## Excerpt
==============================

The Petroleum Products Retail Outlets Owners Association of Nigeria (PETROAN) has thrown its full backing behind President Bola Ahmed Tinubu’s Executive Order No. 9 of 2026, hailing it as a transformative step to make the Nigerian National Petroleum Company Limited (NNPCL) more accountable and commercially oriented.
Signed on February 13, the order requires all federation oil and gas revenues, such as royalty oil, tax oil, profit oil, and profit gas, to be paid directly into the Federation Account. It suspends select Petroleum Industry Act (PIA) 2021 retention mechanisms, including the 30 per cent Frontier Exploration Fund, NNPCL’s; 30 per cent management fee on profit oil and profit gas, and the redirection of gas flare penalties.
In a statement by the national public relations officer Dr Joseph Obele, PETROAN national president Dr Billy Gillis-Harry called the move “courageous and reform-driven,” aligning with global fiscal best practices to curb leakages and rebuild public trust in Nigeria’s petroleum management.
The benefits, as outlined by PETROAN, span economic stability and operational efficiency: Enhanced Revenue Transparency: Centralising remittances bolsters accountability and public oversight.
Improved Fiscal Stability: Predictable inflows to the Federation Account will aid budget execution and macroeconomic management.

==============================

## Provided material
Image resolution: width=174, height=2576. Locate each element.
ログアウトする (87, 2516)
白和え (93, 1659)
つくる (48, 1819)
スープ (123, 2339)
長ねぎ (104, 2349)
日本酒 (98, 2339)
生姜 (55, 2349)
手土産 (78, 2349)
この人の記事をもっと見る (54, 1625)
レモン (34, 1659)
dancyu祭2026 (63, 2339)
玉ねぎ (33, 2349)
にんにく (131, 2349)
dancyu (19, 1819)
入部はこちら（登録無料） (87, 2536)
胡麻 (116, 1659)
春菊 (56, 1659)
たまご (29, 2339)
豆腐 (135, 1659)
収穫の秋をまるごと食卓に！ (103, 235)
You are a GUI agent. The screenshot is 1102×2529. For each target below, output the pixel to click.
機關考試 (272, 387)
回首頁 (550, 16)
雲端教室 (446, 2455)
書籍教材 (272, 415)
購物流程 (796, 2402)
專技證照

==============================

## Requirement
In the article on PETROAN and Executive Order No. 9, on what date was the order signed? The material has no connection to the article.

## Solution to this problem
February 13.